As to the edit the reds are a little higher then I was shooting for in my tone map. I sort of prefer my last edit, but in looking at it agree with Derrel on the yellow and green. Using some combined suggestion, I switched the LUT layer to Crisp Warm and changed the mode to color as per D7k's suggestion. Which helped to bring up the reds slightly but not overpower the contrast, brought the yellow to more of a warm sun amber. Using your suggestions I dropped the DR back slightly with level and curve adjustments, and limited the green in the highlights tone curve. I think it's getting close, now to try to convert all this to an action for future use.


----------



## smoke665 (Mar 9, 2019)

Designer said:


> es, I know why people buy and use presets, but the examples shown in the website did not, in my opinion, make the photographs better.
> 
> Just my own personal opinion.



As in all edits, the ideal is to create a pleasing look, without detracting from the original image.  To many times IMO people apply presets across the board without realizing that not all images work with all presets, and that editing actually begins before the shutter clicks, knowing the future of the image helps to build the basics from the ground up. Presets should never be used as corrections but rather enhancements to the bones of the image, IMO.


----------



## Braineack (Mar 9, 2019)

these are VMCO portra 400 presets:


----------



## smoke665 (Mar 10, 2019)

@Braineack I actually have a few of the VMCO preset samples and I looked at their Portra offerings. Personally I believe  Portra® Original presets by Mastin Labs offers a better option, though I haven't been willing to turn loose of the hundred dollars to find out. 
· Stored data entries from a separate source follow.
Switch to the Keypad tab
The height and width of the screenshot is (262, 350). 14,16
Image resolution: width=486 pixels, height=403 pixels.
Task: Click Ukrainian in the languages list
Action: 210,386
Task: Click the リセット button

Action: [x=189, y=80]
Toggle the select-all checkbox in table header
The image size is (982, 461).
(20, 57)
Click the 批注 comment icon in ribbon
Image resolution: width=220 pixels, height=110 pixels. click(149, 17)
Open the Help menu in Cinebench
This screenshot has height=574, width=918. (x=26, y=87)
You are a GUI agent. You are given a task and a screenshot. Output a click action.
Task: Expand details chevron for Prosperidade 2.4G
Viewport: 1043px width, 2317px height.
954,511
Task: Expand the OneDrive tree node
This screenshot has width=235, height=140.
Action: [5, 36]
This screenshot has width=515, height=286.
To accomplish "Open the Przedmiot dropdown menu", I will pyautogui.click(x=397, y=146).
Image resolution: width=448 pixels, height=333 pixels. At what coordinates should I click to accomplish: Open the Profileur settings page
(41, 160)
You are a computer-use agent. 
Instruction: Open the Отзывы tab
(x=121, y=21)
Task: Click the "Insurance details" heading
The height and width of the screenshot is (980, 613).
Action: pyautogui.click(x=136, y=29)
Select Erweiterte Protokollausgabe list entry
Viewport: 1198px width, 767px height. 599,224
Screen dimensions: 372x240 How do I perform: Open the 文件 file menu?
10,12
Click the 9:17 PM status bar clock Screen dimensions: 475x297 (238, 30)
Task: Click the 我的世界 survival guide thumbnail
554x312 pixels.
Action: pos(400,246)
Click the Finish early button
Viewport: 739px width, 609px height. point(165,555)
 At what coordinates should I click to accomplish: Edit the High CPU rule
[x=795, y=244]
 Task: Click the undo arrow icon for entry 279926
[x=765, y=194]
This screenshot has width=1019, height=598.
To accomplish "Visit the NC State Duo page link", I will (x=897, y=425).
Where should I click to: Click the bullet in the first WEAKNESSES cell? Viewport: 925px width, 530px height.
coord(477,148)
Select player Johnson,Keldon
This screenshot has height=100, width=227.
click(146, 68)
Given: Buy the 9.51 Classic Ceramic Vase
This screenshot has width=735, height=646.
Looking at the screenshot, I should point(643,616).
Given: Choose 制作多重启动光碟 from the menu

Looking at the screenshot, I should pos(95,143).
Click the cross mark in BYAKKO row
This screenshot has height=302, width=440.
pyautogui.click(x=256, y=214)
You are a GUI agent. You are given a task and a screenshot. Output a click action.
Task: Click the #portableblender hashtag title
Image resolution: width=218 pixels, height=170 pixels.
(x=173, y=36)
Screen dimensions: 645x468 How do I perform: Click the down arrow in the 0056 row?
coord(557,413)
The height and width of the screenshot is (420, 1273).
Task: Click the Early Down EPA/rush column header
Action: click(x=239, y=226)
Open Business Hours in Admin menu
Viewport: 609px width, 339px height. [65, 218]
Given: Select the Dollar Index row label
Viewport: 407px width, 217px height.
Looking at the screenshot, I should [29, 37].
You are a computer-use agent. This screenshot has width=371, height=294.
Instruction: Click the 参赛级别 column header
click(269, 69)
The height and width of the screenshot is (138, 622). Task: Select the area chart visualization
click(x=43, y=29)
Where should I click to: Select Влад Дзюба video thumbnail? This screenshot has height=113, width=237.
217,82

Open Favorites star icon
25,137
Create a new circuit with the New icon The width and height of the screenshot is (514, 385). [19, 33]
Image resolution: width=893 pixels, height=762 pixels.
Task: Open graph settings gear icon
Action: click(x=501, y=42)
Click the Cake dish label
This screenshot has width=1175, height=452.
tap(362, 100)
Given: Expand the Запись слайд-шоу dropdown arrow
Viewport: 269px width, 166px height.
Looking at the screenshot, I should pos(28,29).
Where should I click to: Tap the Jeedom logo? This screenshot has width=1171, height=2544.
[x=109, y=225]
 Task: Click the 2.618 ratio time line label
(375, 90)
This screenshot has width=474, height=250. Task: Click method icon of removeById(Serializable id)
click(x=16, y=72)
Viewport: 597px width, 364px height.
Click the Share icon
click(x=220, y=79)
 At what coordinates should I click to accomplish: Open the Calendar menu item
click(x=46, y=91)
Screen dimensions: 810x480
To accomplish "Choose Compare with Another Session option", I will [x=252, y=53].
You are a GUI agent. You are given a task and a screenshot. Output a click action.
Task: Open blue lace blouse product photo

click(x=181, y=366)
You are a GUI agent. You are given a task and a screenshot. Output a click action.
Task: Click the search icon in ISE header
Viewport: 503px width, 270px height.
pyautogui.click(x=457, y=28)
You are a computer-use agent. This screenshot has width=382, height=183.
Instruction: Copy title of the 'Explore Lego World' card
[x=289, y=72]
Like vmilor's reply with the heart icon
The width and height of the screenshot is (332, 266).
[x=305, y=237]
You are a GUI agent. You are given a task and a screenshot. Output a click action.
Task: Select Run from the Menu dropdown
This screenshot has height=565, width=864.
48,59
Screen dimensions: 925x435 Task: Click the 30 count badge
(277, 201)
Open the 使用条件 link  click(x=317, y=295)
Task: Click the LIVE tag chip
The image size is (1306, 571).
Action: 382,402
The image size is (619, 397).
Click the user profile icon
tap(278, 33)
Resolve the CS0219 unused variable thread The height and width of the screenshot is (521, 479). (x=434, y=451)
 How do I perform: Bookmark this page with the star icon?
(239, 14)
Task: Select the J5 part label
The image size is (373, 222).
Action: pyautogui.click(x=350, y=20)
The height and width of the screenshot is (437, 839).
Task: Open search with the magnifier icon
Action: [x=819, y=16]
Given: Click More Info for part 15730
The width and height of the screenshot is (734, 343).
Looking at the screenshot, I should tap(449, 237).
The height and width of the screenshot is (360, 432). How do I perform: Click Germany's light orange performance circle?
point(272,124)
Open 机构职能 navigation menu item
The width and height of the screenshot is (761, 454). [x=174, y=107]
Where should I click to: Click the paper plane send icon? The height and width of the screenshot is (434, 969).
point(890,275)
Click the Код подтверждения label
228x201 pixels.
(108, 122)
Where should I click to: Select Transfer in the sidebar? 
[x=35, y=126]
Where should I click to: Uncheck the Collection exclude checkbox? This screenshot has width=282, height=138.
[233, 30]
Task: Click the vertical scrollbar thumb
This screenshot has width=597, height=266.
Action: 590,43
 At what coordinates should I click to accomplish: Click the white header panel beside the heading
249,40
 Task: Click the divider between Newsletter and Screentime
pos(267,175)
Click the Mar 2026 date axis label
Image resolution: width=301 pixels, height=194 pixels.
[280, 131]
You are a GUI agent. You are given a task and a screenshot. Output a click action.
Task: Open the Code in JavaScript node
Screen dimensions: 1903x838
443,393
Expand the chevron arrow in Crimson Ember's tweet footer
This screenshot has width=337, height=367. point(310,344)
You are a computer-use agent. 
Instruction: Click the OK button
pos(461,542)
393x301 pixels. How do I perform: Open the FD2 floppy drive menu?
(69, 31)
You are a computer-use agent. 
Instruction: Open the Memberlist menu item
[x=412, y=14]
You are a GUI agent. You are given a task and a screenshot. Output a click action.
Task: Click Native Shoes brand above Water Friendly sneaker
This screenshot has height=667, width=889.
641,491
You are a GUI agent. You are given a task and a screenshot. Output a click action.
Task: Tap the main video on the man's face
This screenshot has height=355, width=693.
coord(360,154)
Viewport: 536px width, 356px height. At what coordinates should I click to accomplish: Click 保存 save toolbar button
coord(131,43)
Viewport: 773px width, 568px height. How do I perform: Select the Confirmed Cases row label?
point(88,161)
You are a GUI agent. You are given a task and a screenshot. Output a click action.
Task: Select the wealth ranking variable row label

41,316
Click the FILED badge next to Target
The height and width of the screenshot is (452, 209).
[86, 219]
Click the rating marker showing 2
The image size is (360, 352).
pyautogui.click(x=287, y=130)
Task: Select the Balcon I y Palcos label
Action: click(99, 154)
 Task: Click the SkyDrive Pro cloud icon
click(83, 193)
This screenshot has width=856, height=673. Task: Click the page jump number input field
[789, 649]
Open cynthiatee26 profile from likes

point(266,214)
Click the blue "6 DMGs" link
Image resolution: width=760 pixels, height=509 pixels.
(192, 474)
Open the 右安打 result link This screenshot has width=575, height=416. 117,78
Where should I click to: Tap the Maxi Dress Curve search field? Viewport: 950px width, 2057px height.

It's interesting to note that in the HSL panel you posted the hue adjustments are following an "s" curve pattern. Coincidentally I was just reading an article on Lr edits where the author was talking about using an "s" curve to maintain a more even transition between color.


----------



## bulldurham (Mar 18, 2019)

Tim Tucker once suggested doing a simple color cast removal and I applied that to your image with no other color adjustments. You can see by the color in the BG trees, there was a significant red/yellow cast. Perhaps this would be a good starting point.
Do it in the first iteration of your post work on a higher res file.


----------



## smoke665 (Mar 18, 2019)

bulldurham said:


> You can see by the color in the BG trees, there was a significant red/yellow cast. Perhaps this would be a good starting point.



Thank you for commenting and the edit, but that's not really relevant to where I'm going. I correct WB on all my original files to a target at the start, before any editing. By definition a simulation is an "imitation of a situation or process", which would cause significant shifts from the original WB. In this case it was to imitate a particular film look, with a warm finish. 

I'm still testing and tweaking the Action I recorded for this simulation, but it's getting close. I've also been working on a preset for Lr that follows a light and airy look.


----------



## bulldurham (Mar 18, 2019)

Sorry I misunderstood your intent as to looking for a more airy, lightness. This image uses NIK's Analog Efex Pro and I think for a preset, this will give you more options.


----------



## smoke665 (Mar 18, 2019)

bulldurham said:


> Sorry I misunderstood your intent as to looking for a more airy, lightness. This image uses NIK's Analog Efex Pro and I think for a preset, this will give you more options.



There you go. I had the NIK collection at one time, but somehow in the process of moving everything to a new computer I lost it. I'd been reluctant to pay for it when they switched to the pay version, because frankly I'd quit using it after Lr made so many updates that it became a unnecessary  duplication.

Actions in Ps and Presets in Lr, lend themselves to batch type processing, a necessary time saver when you have a bunch of images to process and they all need to look similar.  Even if I use a commercial Preset or Action I invariably find myself tweaking, adjusting and saving it to use. For the most part if I find a look I like I'll develop my own and save for the future.


----------



## bulldurham (Mar 18, 2019)

This was all done in photoshop using color filters both warming and cooling with an added sepia on the cooling filter layer (on layer masks) and exposure layers which I've included.  You could build yourself a similar type setup and then make it into an action and apply it as a batch edit. This is just one quickie idea but i found it pretty easy to dink around.


----------



## smoke665 (Mar 18, 2019)

bulldurham said:


> color filters both warming and cooling with an added sepia on the cooling filter layer (on layer masks) and exposure layers w



That's one method, but it involves a lot of trial and error. The method I use allows me to sample a photo  to establish color grading reference points. I can then use those to duplicate an almost identical consistent  look in another image, without trial an error. Not at my computer, but I'll send you details of the process later.


----------



## smoke665 (Mar 18, 2019)

@bulldurham Okay, back again. The process I described works with any digital image you want to duplicate the color grading from. Rather then go in great detail I'll give you the simplified version (I can send you a more detailed version if you want to try it or an Action once I get it finalized).  Using a sample image you first extract either a 3 or 5 color sample using the PS export for web function, and save it as a color table (5 is the max before it gets wonky). With your destination image open you then open a Gradient Map layer, using the eye dropper to sample the color table you saved earlier that tone maps the image. Then back in your sample image you use the brush tool to sample highlights, midtones, and shadows, drawing a sample of each on a blank layer. The blank layer with the brush strokes is pasted into your destination image. Now open a curves layer, and use the eyedropper to select the highlight color from your sample, then click on you image highlight. Do the same for midtones, and shadows, and you have the highlights, midtone, and shadows remapped to match the sample. There's a few other adjustments involved for fine tuning, but that's the gist of it. No masks, selections or filters involved, you're simply remapping the image to your sample.

The advantage of the sample method is that once I've created those samples they can be saved in a library for future use.


----------